Texte fourni:
• • •

De manière plus pratique, le NWOW est surtout investi, de nos jours, par les grandes entreprises et administrations. Alors que le taux d’équipement TIC des PME est en progression, leur usage semble se borner à un petit nombre d’applications de base (stockage et bureautique) (voir à ce sujet le Baromètre AWT, 2014) dont les coûts en terme d’exploitation restent assez faibles. De surcroit, des pratiques de NWOW telles que le flexdesk supposent un investissement financier de base conséquent, souvent difficilement supportable par les PME".
Digital Wallonia : quelle est votre vision de l’évolution des façons de travailler dans les PME wallonnes pour les 10 prochaines années ?
Dr. Giseline Rondeaux : "Tout d’abord, précisons que l’analyse des recherches portant sur les PME nous conduit à opter, dans nos travaux, pour une approche de ces entreprises qui se soit ni trop universaliste (c’est-à-dire reposant sur un unique archétype de « la » PME) ni trop contingente (considérant chaque PME comme un contexte spécifique en soi). En effet une approche trop universaliste nous apparaît comme réductrice de la richesse et de la diversité de PME de tailles, secteurs, activités ou encore logiques de gestion et stratégie différentes. En revanche, une approche trop contingente serait dommageable à notre projet de recherche et à l’atteinte de ses objectifs, dans la mesure où elle irait à l’encontre d’une réflexion sur la transférabilité des bonnes pratiques, qui se trouve au fondement de notre démarche.
En conséquence, il est difficile de généraliser une vision ou un modèle à venir pour les 10 prochaines années. Le NWOW se présente à la fois comme une réponse à divers types de préoccupations tant sociétales, organisationnelles et inter-organisationnelles, qu’individuelles. Dès lors, suivant leur secteur, l’organisation de leurs activités, le type de métiers et de choix stratégiques posés par les dirigeants des PME, il est probable que celles-ci s’orienteront vers des formes de travail diversifiées, qui privilégient cependant davantage de flexibilité, de transversalité, dans une organisation plus participative et collaborative.

• • •

Enregistrements:
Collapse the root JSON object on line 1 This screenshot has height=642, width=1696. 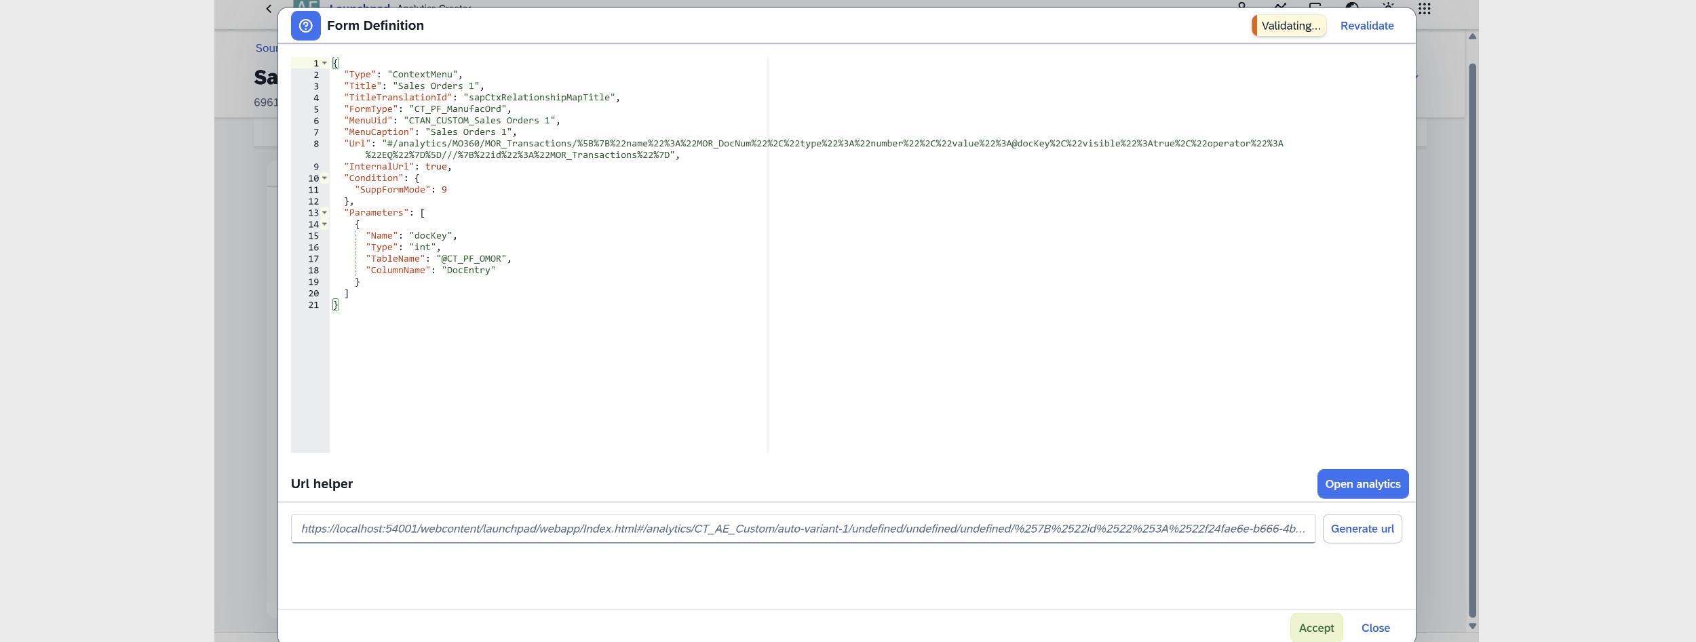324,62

• • •

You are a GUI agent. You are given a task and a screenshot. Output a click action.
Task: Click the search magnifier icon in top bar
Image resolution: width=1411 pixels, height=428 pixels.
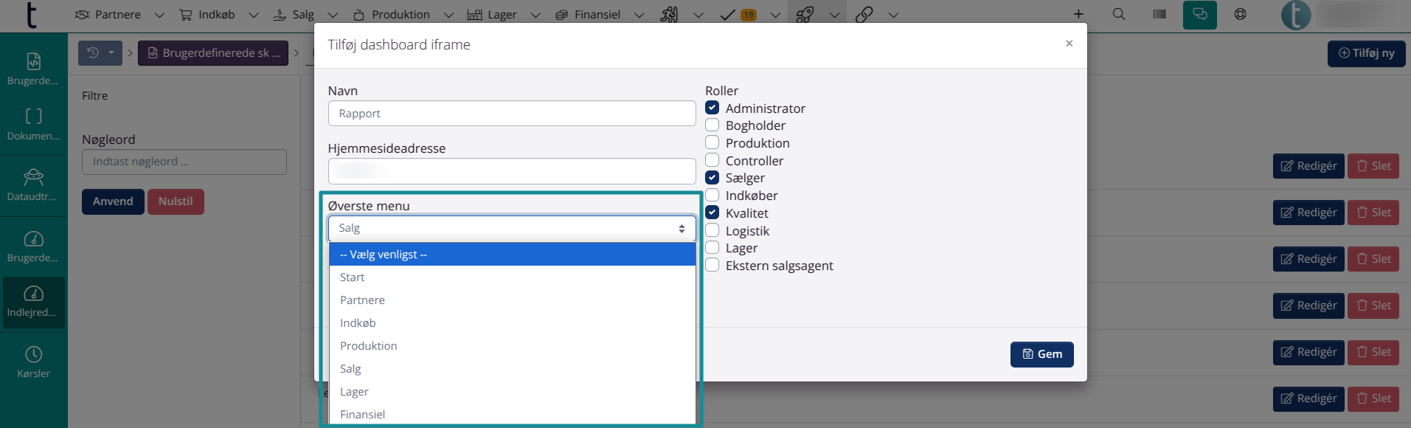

• • •

Liste des tâches:
#1 Transcrivez le passage du texte fourni de "Dr. Giseline Rondeaux" à "de notre démarche.".
#2 Pour chaque affirmation, indiquez par oui ou par non si elle concorde avec le texte fourni, puis citez mot pour mot le passage qui tranche. (a) Les PME utilisent les TIC pour un large éventail d’applications avancées. (b) Le flexdesk suppose un investissement financier de base important. (c) Les auteurs de la recherche jugent pertinente une approche très universaliste des PME.
Seul le texte fourni sert de référence.

Résultats par tâche:
#1
Dr. Giseline Rondeaux : "Tout d’abord, précisons que l’analyse des recherches portant sur les PME nous conduit à opter, dans nos travaux, pour une approche de ces entreprises qui se soit ni trop universaliste (c’est-à-dire reposant sur un unique archétype de « la » PME) ni trop contingente (considérant chaque PME comme un contexte spécifique en soi). En effet une approche trop universaliste nous apparaît comme réductrice de la richesse et de la diversité de PME de tailles, secteurs, activités ou encore logiques de gestion et stratégie différentes. En revanche, une approche trop contingente serait dommageable à notre projet de recherche et à l’atteinte de ses objectifs, dans la mesure où elle irait à l’encontre d’une réflexion sur la transférabilité des bonnes pratiques, qui se trouve au fondement de notre démarche.

#2
(a) Non : « leur usage semble se borner à un petit nombre d’applications de base (stockage et bureautique) ».
(b) Oui : « des pratiques de NWOW telles que le flexdesk supposent un investissement financier de base conséquent ».
(c) Non : « une approche trop universaliste nous apparaît comme réductrice de la richesse et de la diversité de PME ».